§ **The problem**: Reproduce every line of the listing below, requests included, multiplying each coordinate in the answers by 1.45 and rounding to the nearest whole number, with halves rounded up. Leave the pictures out of your answer.

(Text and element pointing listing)
_ _ _

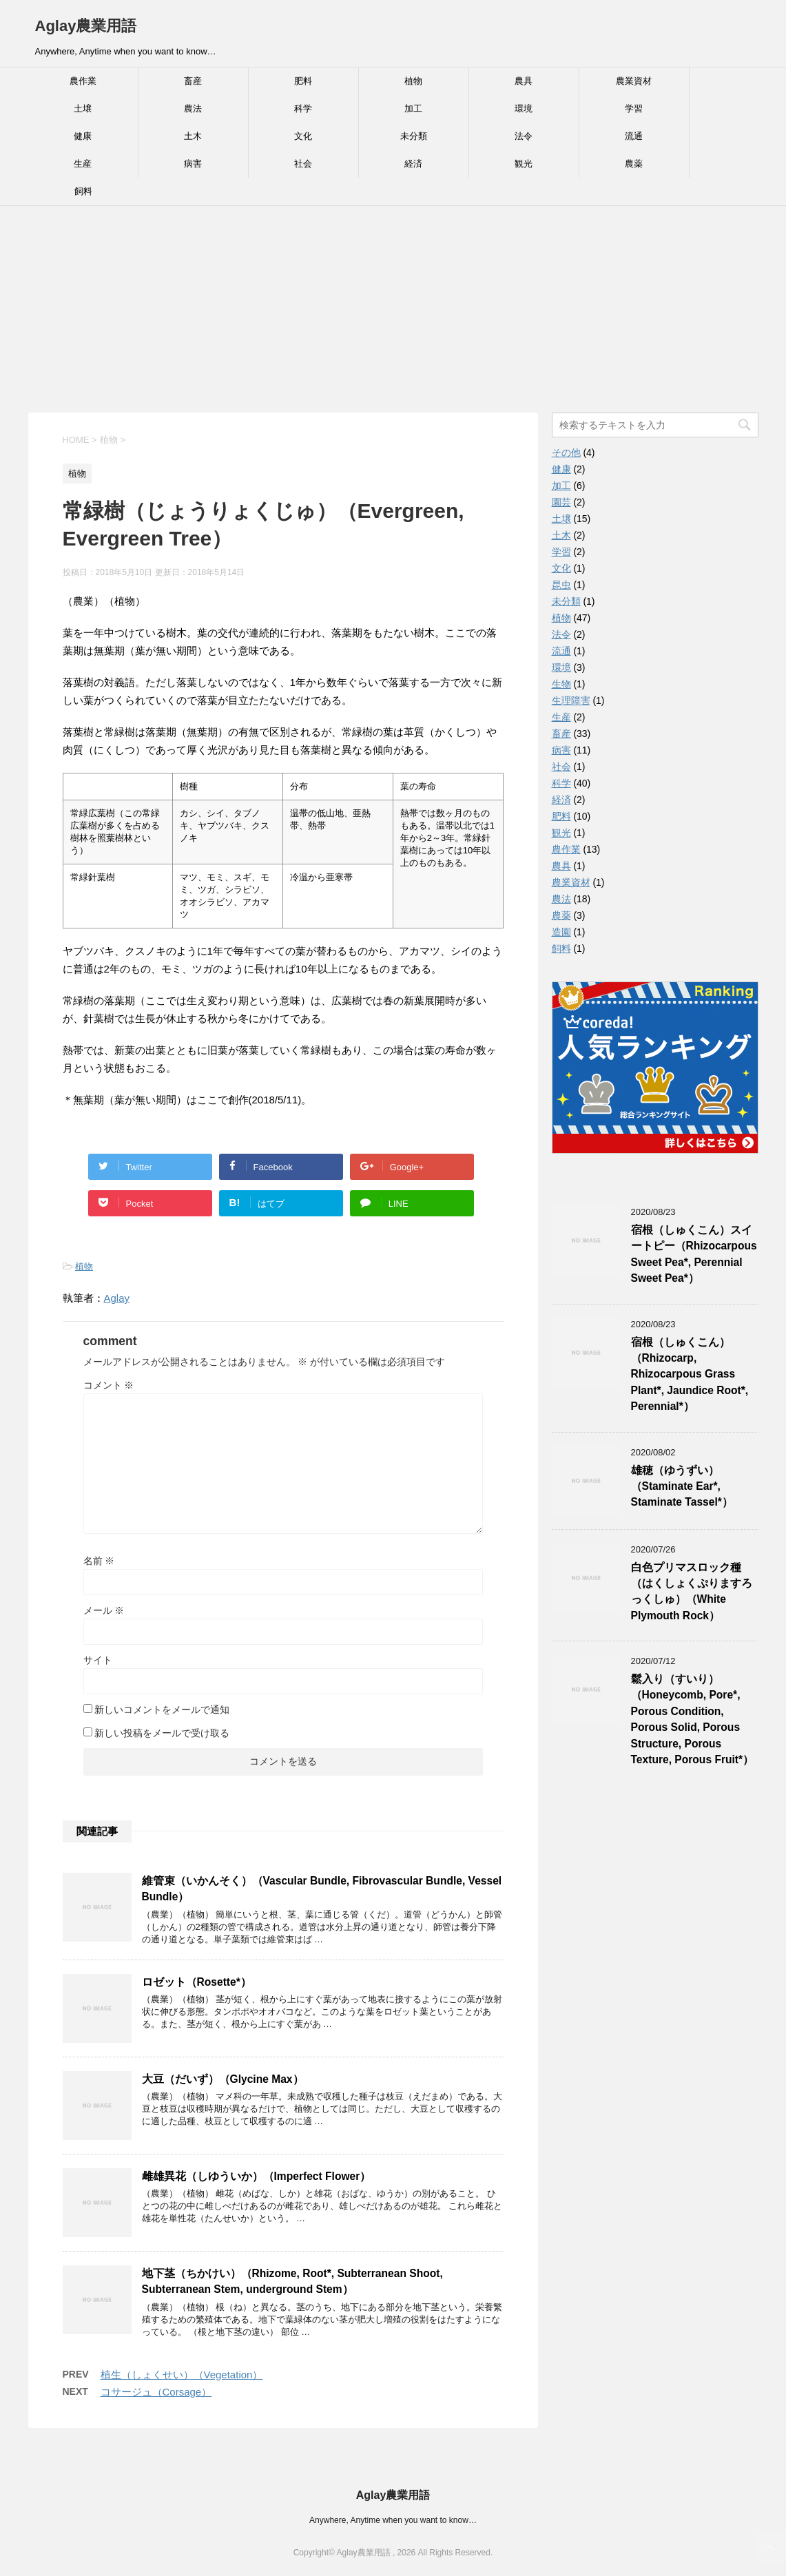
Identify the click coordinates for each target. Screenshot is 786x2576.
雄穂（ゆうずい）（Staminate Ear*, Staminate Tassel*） (682, 1486)
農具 (523, 81)
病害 (193, 163)
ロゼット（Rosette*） (196, 1982)
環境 (523, 108)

_ _ _

§ **Answer to the exercise**:
Identify the click coordinates for each target. Screenshot is 786x2576.
雄穂（ゆうずい）（Staminate Ear*, Staminate Tassel*） (989, 2155)
農具 (758, 117)
病害 (280, 236)
ロゼット（Rosette*） (284, 2874)
環境 (758, 157)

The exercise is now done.